Elon Musk, Chief Executive Officer of SpaceX and Tesla and owner of Twitter, REUTERS/Gonzalo Fuentes/File Photo

Can Elon the Elon Musk Star Power give Sunak what he couldn’t get from fellow world leaders not in attendance at todays AI Summit.

The event at Bletchley Park over the next two days is Sunak hope for Legacy like Johnson had both Brexit & his leadership in rallying the global leaders in support of Ukraine.

Bletchley Park.

The US tech billionaire is probably the biggest name in attendance and Sunak is surely hoping the X social media platform owner will boost the UK as a world influencer in AI and reassert the UK’s influence post Brexit, giving the UK a potential early advantage in the growing future of AI.

Bletchley Park is famously known for being the home for the WW2 code breakers is the host venue for this summit, but the lack of attendance from G7 leaders and the current ongoing events in the Middle East since the major attack by Hamas on Israel is bound to be seen as a setback by the government and they will be hoping that the planned live-stream between Sunak and Musk on his X social media platform will turn things around positively.

Italian premier Giogia Meloni & US Vice President Kamala Harris are really the only to high profile world leaders in attendance, so maybe the rest of world leaders see other domestic and international issues more important to their countries. Last week, Sunak warned that AI would make it easier to build chemical and biological weapons, facilitate cyber-attacks, fraud and child sexual abuse, and even pose a risk to humanity itself. There are also benefits, he said, including making public services more cost efficient, but its the potential negative threats that AI could potentially facilitate that the Sunak team see as a political strength for someone who studied and worked in Silicon Valley, as they seek to present him as better equipped than Sir Keir Starmer — whose opposition Labour Party leads the Tories by about 20 points in national opinion polls — to address technological challenges ahead of an election expected in 2024.

The summit offers a “test case of the argument that having left the EU, we will have greater flexibility to set our own rules,” said Matthew Gill, program director at the Institute for Government think tank. “Musk attending clearly does raise the summit’s profile.”

The two-day summit was prompted by UK concerns about powerful AI models expected to be released next year, which will have capabilities the government fears not even developers understand. It’s effectively the first effort to convene global leaders and senior technology executives together to help shape an international approach to AI.

South Korean President Yoon Suk Yeol and European Commission President Ursula von der Leyen are expected to attend.

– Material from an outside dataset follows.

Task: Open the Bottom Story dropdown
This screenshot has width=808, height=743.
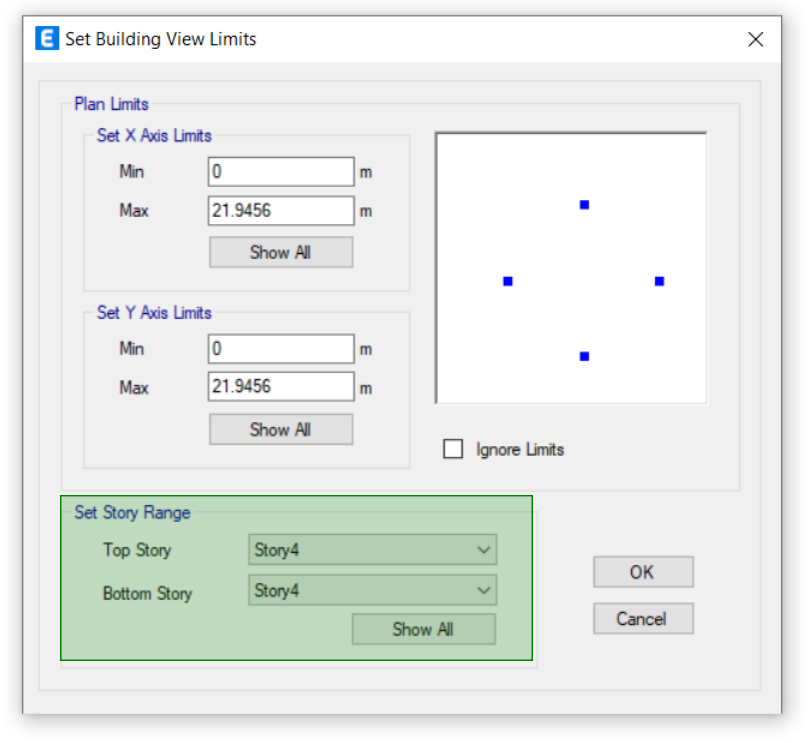Action: [372, 590]
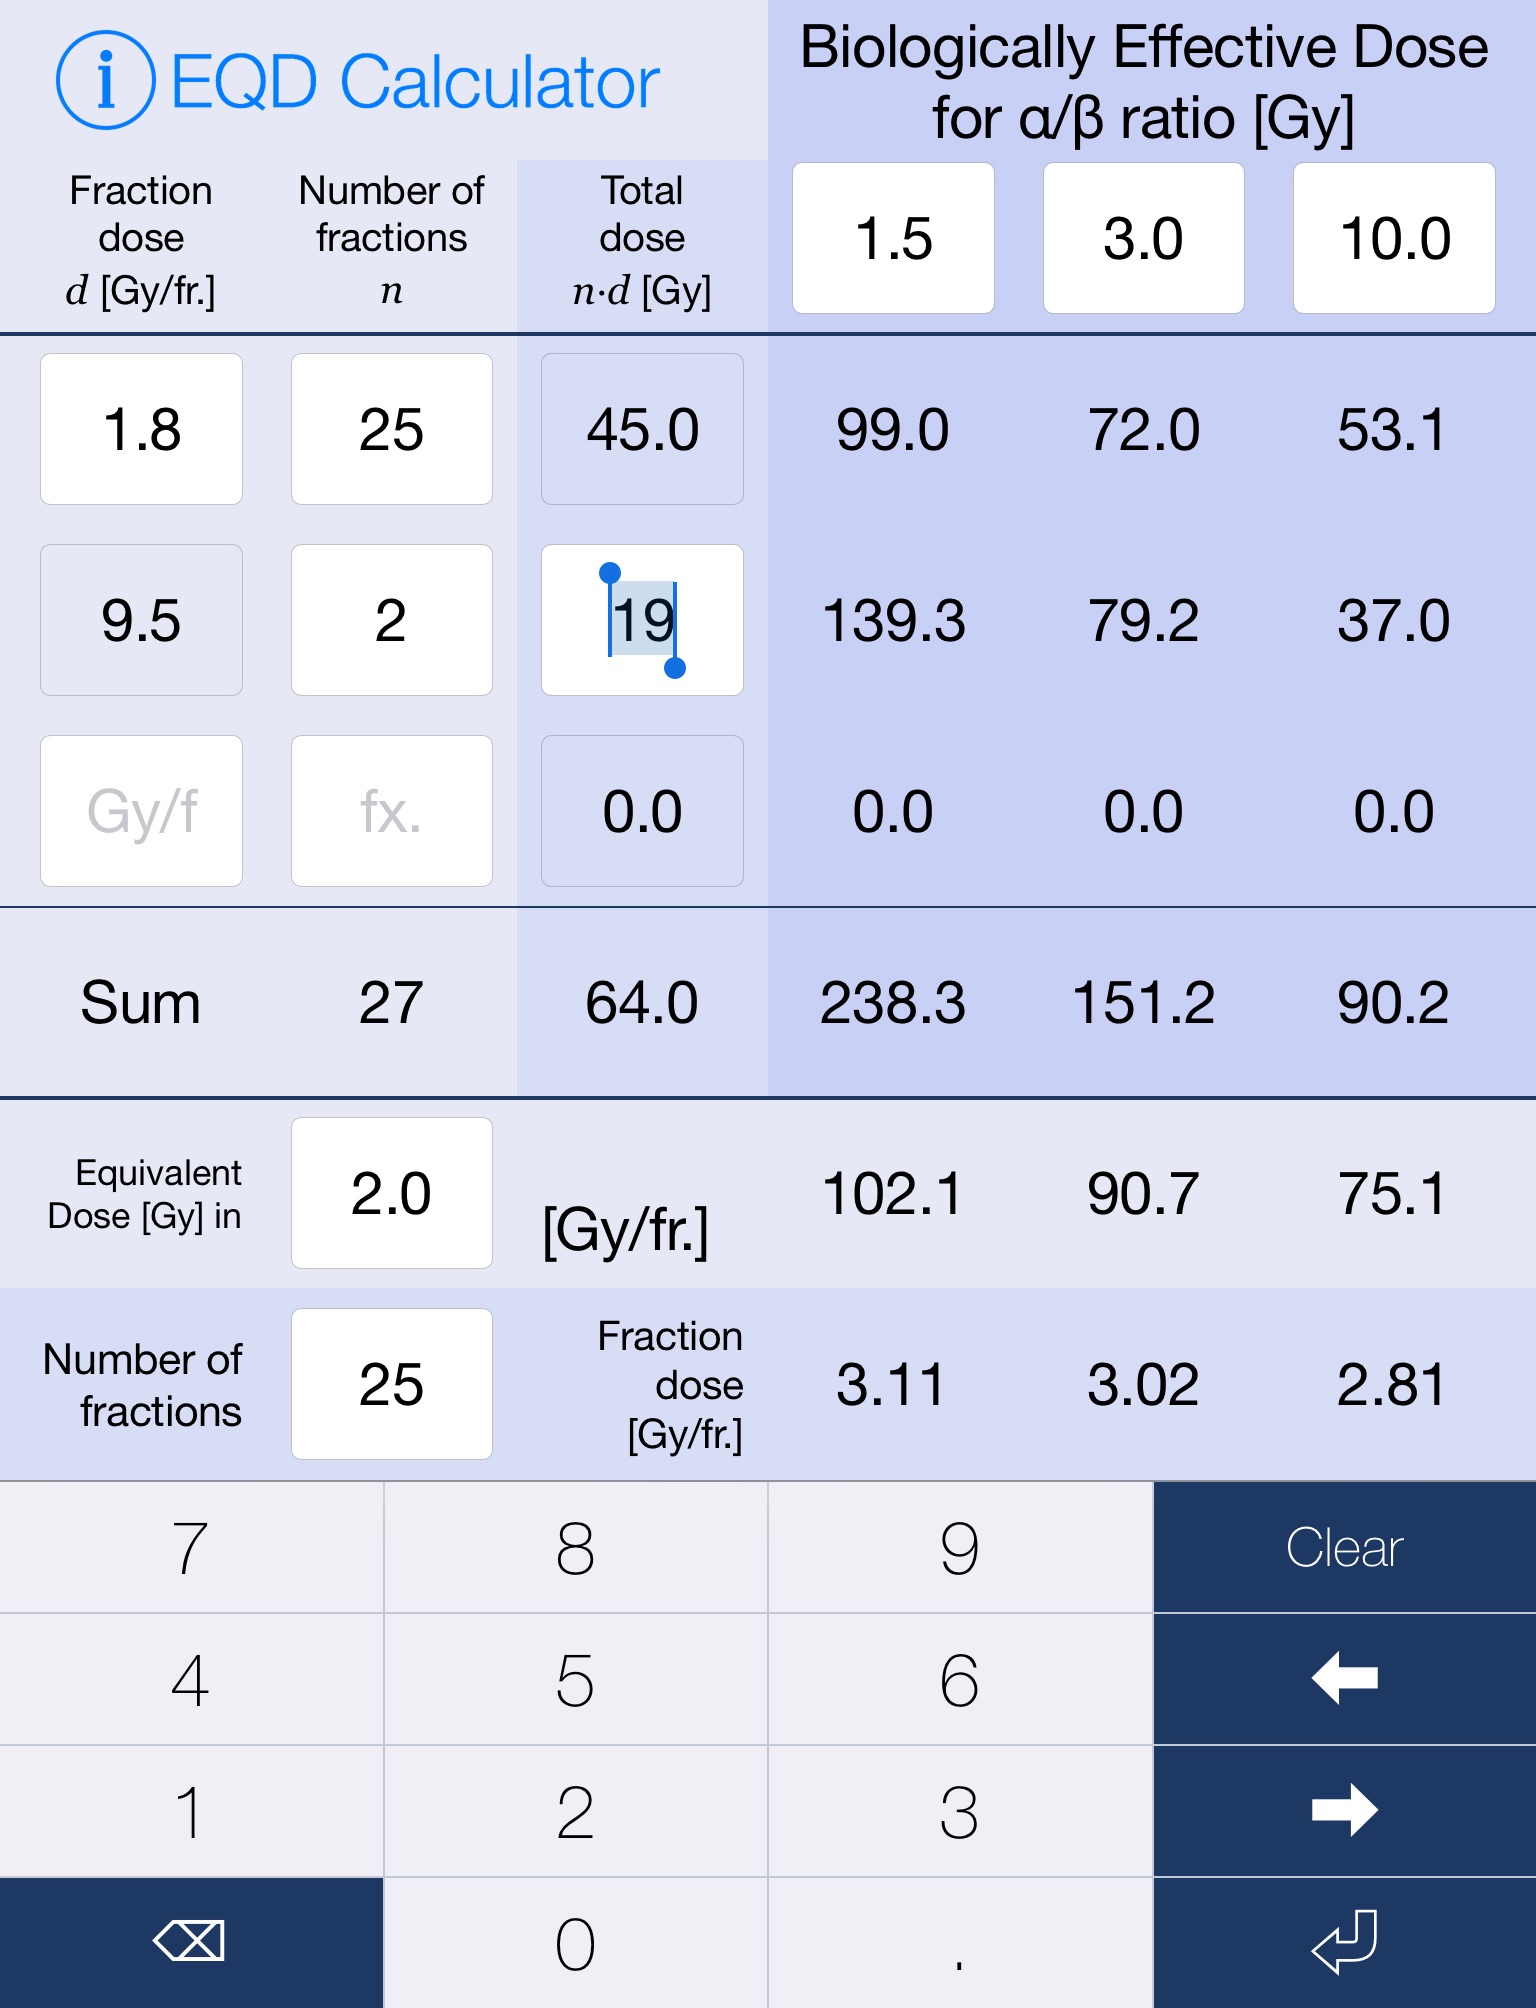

France is sending Economy Minister Bruno le Maire while Germany will be represented by Digital Minister Volker Wissing.

Representatives of the Chinese government and tech giants Alibaba Group Holding Ltd and Tencent Holdings Ltd will also attend, according to an attendee list published on Tuesday.

Part of the problem for Sunak is that even as he highlighted the risks, he has made clear he doesn’t want to “rush to regulate” AI. That effectively turns the summit into a bid to establish a global consensus on what the draft communique from the summit calls the risk of “catastrophic harm” from the technology.

It’s a position that tries to strike a balance between not stifling innovation and business, which is part of Sunak’s political pitch, and the government’s promise to protect voters from potential threats.

This actually puts the UK behind the US and EU, who have begun to introduce legislation to regulate AI. Which only goes to hamper Sunak’s mission to put the UK at the forefront of AI.

Reed Recruitment data has shown the UK’s AI sector has actually half the jobs open that it did two years ago which again very much undermines Sunak’s pledge to build the industry.

Sunak can still emerge from the Bletchley Park Summit with a communique signed by 28 countries. The language has been re-drafted to give governments wiggle room for their domestic legislation, according to a person familiar with the process.

British Prime Minister Rishi Sunak.

Business executives expected to attend include former UK deputy premier Nick Clegg, now president of global affairs at Meta Platforms Inc, as well as James Manyika and Demis Hassabis from Alphabet Inc’s Google and DeepMind Technologies Ltd.

The UK published a study on Friday which summarised — but didn’t mandate — ways companies could tackle risks. To help prevent scenarios where AI could be used to develop hacking tools or weapons, it said, firms could share information with governments and each other, introduce corporate governance, and be ready to delay releases or roll back to previous versions.

In response to a request from the UK, Amazon.com Inc, Anthropic, Meta, OpenAI and Microsoft Corp published their own safety policies, including simulating attacks on or malicious use of their systems.

This summit is “absolutely vital” for the UK, said Maya Dillon, head of AI at Cambridge Consultants. “It’s our way of saying to the world, we still lead the way in the development of technology,” she said. Goals should be a time frame for regulation and legislation, and a mandate for transparency of AI usage in areas including medicine and financial services, she said.

Yet in a sign of the US’s centre of gravity in AI, all the companies cited commitments they made in July alongside US President Joe Biden. Companies and technology ministers are the main focus of the first day of the summit on Wednesday, led by UK Technology Secretary Michelle Donelan.